If you were expecting Matthew Weiner and the cast of Mad Men to reveal the secrets of the final season at PaleyFest, you haven’t been paying attention. The final season will begin airing its first half on April 13th, but Weiner is keeping mum on where his characters will end up. From Deadline:
“I love the audience not knowing how the new season is going to start,” Weiner told Deadline, “We ended [Season 6] in the fall of 1968, and we’ll begin right after that.”

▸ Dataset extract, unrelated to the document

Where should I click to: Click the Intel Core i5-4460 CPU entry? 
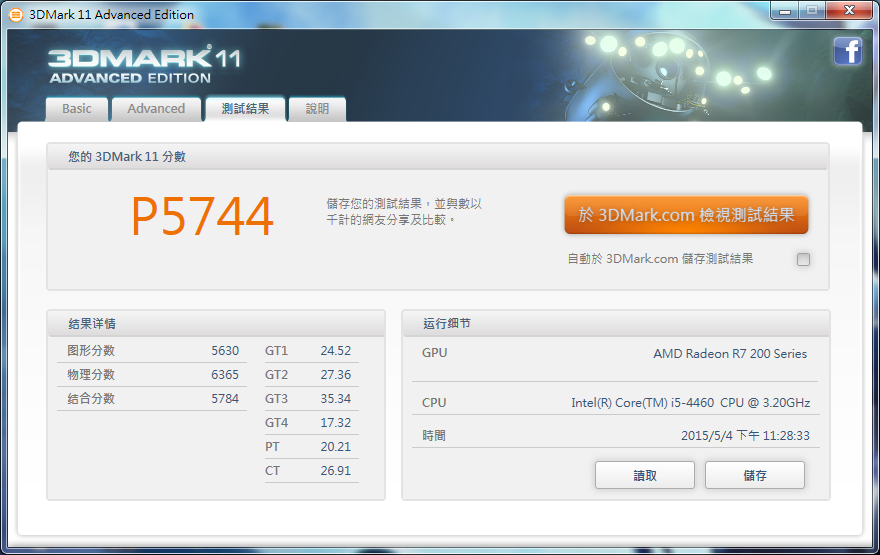690,403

He’s a cruel master. Possibly the cruelest, but he learned from the best in David Chase and references his old boss with the possible ending for the folks at Sterling Cooper Draper Pryce:
“I don’t think David Chase was upsetting the audience,” said Weiner about his former boss’ creative choices, “That was the way that show had to end, and every year that passes we know that was the way the show should end. You can’t divorce The Sopranos’ ending from the audience’s emotion. I will end Mad Men the way it tells me to do it, the way I want to do it. The way that Mad Men is finally perceived by the audience versus what I want to do are two different things and I want it to be satisfying.” He summed up by saying, “I don’t want to destroy the entire life of the show.” (via)
Now given all the quiet talk about where the show is going for it’s final hurrah, it doesn’t mean we didn’t get any interesting information from PaleyFest regarding Mad Men. No one is happy to see the show end, none of the characters are the same as when we first met them (and might even be dead), and Jon Hamm is a formidable foe in a staring contest:
This is no surprise to fans of Jimmy Kimmel. The real shock comes from the fact that he lost to a Q&A moderator. Is Jon Hamm slipping? Is he as aimless as Don Draper? Will Pete Campbell finally meet his end at the hands of a starving grizzly bear? We will just have to wait and see.